Más de un mes después de realizada la elección presidencial en Estados Unidos, el presidente mexicano al fin reconoció el triunfo de Joe Biden, próximo líder del vecino del norte. Como justificación para dilatar, invocó el fantasma del supuesto fraude en México en 2006: ya se ha discutido previamente en este espacio, pero el reconocimiento de Felipe Calderón como presidente por parte de jefes de Gobierno y Estado extranjeros a horas de concluir la votación federal es un evento que le caló de por vida a nuestro presidente.

Tan así que este mes, con tal de recordarle al mundo lo que le sucedió en 2006 –porque todo es sobre él–, estuvo dispuesto a sacrificar a su embajadora en Washington, Martha Bárcena.

Bárcena tuvo que hacer malabar y medio para intentar explicarle al partido Demócrata y al gobierno entrante por qué no había reconocimiento, a pesar de un resultado no sólo obvio sino contundente.

No es casualidad que a horas de que el presidente reconociera a Biden vía carta, Bárcena anunciara su jubilación: se había convertido en un cartucho quemado frente a un nuevo gobierno al cual tuvo que pichicatearle el reconocimiento por órdenes de Palacio Nacional.
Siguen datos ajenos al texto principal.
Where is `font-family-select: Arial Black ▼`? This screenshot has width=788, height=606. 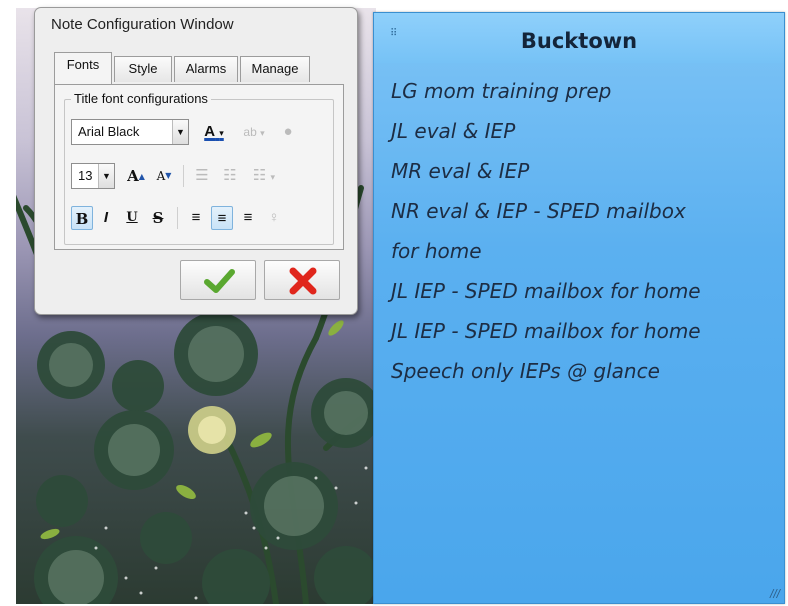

Bárcena no podría ser ya un conducto efectivo con la nueva administración después de lo ocurrido durante noviembre y diciembre.

Tampoco es que vaya a importar mucho quién ocupe el puesto ahora –el hasta hoy secretario de Educación, sin experiencia diplomática, por cierto–, porque al presidente no parece importarle mucho lo que suceda del otro lado del río. Prueba de ello es la citada carta que envió a Biden: un documento gris donde el mayor interés del autor es hablar de sí mismo. La felicitación pasa a un segundo plano, la relación también. Es, para variar, otra excusa para hablar de su tema favorito: él.

La distancia entre ambos gobiernos, si no es que hasta hostilidad velada, es palpable desde ahora. Tampoco es casualidad que en este período de interregno, conocido como presidencia “lame duck” en Estados Unidos, el Congreso haya intentado aprobar con toda la prisa del mundo dos reformas que dañan la relación bilateral. La primera, que casi no resonó en medios, fue para “sacarle la lengua” a la DEA, como escribiera Alejandro Hope hace unas semanas. Con la idea de demostrarle quién manda en México, el Congreso, tras petición presidencial, intentará poner en orden a los agentes extranjeros en el país. No lo conseguirá, y el único resultado será molestia en EEUU. No por nada William Barr, fiscal general de Trump, hizo notar en público –de manera inusual– su descontento frente a la nueva legislación mexicana. Hasta al gobierno de Trump le pareció mala idea.

La segunda, esa levantó ampollas que no se habían levantado en mucho tiempo. Tuvieron que salir todos los banqueros mexicanos al unísono, la Unidad de Inteligencia Financiera, el Banco de México, y las calificadoras a explicarle a Ricardo Monreal por qué la propuesta de reforma al Banco de México generaría una crisis innecesaria. Monreal entendió, o eso parece; no así el presidente, quien ya dijo que en febrero volverá a la carga. Si la propuesta se intenta aprobar como viene, quizás veamos las primeras chispas desde Washington.

Del otro lado habrá que esperar a un gobierno con intereses y política clara. Igual que el de Donald Trump en ese sentido, pero con la diferencia de que éste será funcional. Que no nos sorprenda si la administración de Biden intenta hacer cumplir el T-Mec al pie de la letra –en particular la cuestión laboral–, y que no sorprenda tampoco si ejerce presión en el tema de las energías renovables: la próxima secretaria de Energía, Jennifer Granholm, tiene marcado como primordial el tema en su agenda.

Así, el resto del sexenio –y el único período de Biden, quien desde ahora ha dicho que no buscará la reelección– será, en el mejor de los casos, distante y frío. En el peor, ríspido.

Pero qué necesidad, diría Juan Gabriel de este lado de la frontera; perro viejo no aprende trucos nuevos, dirían del otro.